Marisa has also told me several times that Miguel is the stereotypical good son (cue the Sylvian tune). Whether this means, as the first child, he was babied during his life so far by his mother or just behaved ideally or a combination, I am not completely sure. The conclusion is, Andrea being his first serious relationship, his behaviour has remained the same, but the mother role has been transferred. If this is the case, she has total control over Miguel without the forgiving, understanding attitude of Marisa.
I search my memory for my adolescence. I could not tell anything of my own ire or even more miniscule feelings to my parents in fear of reprisal.
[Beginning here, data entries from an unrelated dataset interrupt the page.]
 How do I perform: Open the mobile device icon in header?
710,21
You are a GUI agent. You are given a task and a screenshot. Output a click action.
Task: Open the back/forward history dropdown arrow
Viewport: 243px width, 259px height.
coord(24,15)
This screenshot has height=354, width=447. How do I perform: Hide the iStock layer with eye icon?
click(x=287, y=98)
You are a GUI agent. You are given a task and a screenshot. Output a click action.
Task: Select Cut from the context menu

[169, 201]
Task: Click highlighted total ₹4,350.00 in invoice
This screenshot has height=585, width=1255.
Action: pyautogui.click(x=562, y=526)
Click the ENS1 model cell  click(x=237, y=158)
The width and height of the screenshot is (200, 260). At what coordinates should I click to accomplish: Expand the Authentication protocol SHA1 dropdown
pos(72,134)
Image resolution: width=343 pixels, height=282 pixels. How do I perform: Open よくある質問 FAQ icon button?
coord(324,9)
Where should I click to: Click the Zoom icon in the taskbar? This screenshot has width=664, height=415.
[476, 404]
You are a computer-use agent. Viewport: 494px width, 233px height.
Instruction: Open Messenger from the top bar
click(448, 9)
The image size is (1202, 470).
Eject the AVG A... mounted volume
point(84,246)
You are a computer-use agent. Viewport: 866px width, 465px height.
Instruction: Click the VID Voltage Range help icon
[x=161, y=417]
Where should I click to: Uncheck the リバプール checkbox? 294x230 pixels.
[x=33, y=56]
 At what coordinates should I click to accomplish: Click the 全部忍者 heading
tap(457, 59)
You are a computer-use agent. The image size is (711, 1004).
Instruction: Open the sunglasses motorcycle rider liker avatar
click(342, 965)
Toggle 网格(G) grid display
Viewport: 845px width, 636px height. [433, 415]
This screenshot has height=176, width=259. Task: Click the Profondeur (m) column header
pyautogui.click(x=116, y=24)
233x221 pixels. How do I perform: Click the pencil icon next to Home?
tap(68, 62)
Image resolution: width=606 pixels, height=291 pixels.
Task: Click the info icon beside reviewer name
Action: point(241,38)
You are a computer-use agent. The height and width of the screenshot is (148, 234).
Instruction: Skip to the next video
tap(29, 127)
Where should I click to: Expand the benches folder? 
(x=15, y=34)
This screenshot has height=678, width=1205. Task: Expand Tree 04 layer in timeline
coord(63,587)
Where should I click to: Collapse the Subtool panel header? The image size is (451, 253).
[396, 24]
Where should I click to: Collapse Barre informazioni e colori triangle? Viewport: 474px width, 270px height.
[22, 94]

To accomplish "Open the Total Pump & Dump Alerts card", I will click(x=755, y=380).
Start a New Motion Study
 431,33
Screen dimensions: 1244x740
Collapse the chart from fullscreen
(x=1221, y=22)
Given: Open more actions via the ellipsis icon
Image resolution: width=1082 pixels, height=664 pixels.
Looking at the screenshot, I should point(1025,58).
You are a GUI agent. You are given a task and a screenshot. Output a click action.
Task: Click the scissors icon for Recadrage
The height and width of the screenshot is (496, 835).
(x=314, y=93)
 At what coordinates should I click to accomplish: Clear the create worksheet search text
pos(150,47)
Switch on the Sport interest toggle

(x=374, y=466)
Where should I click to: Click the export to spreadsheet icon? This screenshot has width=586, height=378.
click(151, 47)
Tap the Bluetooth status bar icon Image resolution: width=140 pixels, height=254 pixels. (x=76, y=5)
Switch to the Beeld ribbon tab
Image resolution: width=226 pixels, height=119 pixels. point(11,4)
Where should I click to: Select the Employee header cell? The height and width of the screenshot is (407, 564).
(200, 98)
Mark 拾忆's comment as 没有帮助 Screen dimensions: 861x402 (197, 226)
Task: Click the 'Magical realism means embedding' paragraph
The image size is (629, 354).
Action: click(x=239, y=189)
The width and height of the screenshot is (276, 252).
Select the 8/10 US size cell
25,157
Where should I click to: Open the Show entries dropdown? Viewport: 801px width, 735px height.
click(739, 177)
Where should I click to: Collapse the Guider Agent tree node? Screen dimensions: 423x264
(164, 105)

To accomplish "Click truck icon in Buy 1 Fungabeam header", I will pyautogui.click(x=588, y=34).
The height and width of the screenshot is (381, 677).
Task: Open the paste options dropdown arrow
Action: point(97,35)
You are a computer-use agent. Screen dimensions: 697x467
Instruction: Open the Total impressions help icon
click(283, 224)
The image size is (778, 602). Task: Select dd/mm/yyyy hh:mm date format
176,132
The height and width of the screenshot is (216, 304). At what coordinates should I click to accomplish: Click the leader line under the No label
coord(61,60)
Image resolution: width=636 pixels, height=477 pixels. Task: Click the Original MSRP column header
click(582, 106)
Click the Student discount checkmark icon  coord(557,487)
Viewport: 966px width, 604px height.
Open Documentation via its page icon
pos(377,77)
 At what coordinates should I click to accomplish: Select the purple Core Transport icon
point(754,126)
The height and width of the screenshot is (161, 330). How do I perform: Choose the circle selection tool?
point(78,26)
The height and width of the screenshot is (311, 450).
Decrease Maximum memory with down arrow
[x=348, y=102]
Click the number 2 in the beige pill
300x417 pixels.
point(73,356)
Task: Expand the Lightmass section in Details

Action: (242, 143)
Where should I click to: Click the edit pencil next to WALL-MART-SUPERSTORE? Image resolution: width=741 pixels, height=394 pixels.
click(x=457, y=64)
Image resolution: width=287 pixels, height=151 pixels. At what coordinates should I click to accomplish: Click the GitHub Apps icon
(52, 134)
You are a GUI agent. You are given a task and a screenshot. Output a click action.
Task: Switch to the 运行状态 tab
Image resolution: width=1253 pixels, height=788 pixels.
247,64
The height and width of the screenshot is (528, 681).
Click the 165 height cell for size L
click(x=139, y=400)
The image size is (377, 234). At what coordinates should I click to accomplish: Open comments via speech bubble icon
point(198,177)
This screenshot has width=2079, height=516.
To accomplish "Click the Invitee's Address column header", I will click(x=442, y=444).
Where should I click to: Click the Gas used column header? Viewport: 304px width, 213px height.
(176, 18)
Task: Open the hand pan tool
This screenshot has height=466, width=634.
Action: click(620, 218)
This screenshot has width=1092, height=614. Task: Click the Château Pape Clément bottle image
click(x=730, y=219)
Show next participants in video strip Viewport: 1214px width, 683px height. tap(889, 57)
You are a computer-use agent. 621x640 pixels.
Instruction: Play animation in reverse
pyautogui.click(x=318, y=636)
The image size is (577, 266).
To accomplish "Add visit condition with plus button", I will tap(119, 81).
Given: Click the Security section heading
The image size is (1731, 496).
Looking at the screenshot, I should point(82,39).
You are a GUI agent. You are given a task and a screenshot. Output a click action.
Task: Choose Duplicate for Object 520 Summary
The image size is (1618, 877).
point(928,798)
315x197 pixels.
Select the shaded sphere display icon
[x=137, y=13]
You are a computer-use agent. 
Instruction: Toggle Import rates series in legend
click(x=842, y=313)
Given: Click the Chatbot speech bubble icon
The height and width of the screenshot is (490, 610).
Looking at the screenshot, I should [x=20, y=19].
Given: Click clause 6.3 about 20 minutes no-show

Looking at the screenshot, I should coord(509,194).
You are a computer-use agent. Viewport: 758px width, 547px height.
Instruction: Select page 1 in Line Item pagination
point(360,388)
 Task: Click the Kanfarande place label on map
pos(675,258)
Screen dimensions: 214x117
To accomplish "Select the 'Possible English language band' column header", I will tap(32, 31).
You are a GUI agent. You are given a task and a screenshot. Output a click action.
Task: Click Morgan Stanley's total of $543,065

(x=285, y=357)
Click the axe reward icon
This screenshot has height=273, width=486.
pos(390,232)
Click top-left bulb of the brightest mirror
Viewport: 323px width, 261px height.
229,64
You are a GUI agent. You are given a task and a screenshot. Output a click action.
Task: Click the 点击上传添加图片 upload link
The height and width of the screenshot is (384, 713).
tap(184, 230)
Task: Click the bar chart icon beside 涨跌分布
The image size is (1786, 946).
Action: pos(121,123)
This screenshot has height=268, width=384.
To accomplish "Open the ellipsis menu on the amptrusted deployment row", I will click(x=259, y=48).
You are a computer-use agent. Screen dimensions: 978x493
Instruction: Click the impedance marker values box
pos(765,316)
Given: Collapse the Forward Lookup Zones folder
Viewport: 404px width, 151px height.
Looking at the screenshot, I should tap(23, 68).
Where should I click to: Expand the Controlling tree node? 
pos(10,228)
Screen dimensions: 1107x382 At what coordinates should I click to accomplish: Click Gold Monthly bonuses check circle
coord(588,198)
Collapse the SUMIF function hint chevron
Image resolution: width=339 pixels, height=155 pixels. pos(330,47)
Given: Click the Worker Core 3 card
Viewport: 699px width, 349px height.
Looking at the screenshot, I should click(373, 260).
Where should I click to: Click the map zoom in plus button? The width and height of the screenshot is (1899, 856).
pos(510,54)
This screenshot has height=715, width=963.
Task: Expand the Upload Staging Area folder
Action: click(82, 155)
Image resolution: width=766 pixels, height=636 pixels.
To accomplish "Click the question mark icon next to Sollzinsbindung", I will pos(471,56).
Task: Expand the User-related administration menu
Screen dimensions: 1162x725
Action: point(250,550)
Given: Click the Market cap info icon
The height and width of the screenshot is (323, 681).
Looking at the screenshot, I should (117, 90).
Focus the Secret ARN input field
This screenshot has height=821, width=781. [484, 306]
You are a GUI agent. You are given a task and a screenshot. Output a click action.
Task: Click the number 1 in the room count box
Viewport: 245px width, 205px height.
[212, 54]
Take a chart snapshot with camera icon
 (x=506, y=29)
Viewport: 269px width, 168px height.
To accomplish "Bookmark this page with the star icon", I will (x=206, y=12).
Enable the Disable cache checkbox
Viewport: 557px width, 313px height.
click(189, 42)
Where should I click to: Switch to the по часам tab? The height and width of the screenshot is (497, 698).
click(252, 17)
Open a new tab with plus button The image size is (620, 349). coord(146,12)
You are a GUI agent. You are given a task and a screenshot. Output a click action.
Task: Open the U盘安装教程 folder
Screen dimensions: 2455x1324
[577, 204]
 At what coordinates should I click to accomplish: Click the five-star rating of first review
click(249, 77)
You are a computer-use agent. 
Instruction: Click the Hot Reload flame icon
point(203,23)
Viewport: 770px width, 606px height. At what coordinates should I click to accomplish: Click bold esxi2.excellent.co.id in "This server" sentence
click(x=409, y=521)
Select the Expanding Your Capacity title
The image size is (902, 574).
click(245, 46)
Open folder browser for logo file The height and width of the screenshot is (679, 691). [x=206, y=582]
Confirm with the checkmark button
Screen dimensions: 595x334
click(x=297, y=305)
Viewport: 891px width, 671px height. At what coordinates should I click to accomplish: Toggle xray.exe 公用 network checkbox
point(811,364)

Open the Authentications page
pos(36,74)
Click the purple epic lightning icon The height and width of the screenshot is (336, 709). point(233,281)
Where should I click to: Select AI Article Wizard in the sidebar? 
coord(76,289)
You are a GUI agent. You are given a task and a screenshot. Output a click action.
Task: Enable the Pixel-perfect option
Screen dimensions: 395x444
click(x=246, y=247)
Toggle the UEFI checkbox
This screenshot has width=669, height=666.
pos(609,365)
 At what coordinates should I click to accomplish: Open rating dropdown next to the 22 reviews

The situation is similar, as they had no perception of leniency or forgiveness. I digress.
Marisa furthered her opinion by stating that Andrea is poison to the family, in general. I’d further this by adding to anyone she disapproves of in his life.
Somebody needs to slap that whore around.
Oouh!Sitting in a Pool of Congealing Orange Marmalade
I am sitting on my bed as Marisa softly coughs beside me. She is playing a game on her mobile. Perhaps it is Pet Rescue Saga or something similar. It entertains her. It relaxes her. She definitely needs it after the stress her children caused her today.
Also, I am downloading an image of Archbang linux to test. I am of the opinion that I will like it, being minimal and supposedly very quick, and shall replace Ubuntu on galictis-vittata. I’ll have that mustelid back in my arms on Monday or Tuesday. Well, so I hope. Bastards.
I realize that I will never know true silence. The ringing in my ears prevents it. Have I ever known it in my lifetime? Surely at some point in Fort Stockton, it presented itself to me. I spent much time on the outskirts of things, literally and figuratively. I’d gamble both of my kidneys, my liver, my larynx, left femur and all of the pine martens in Canada, however, with the assurance that in my casa in good ol’ Fort Fucking Stockton, Tejas, there existed to silence.
The television blared perpetually.
And usually it was American Football - a constant favourite. My days visiting my parents during the last years confirms my win in this gamble. Noise pollution from the tele punches forcefully through the door of my pseudo-bedroom and assaults me.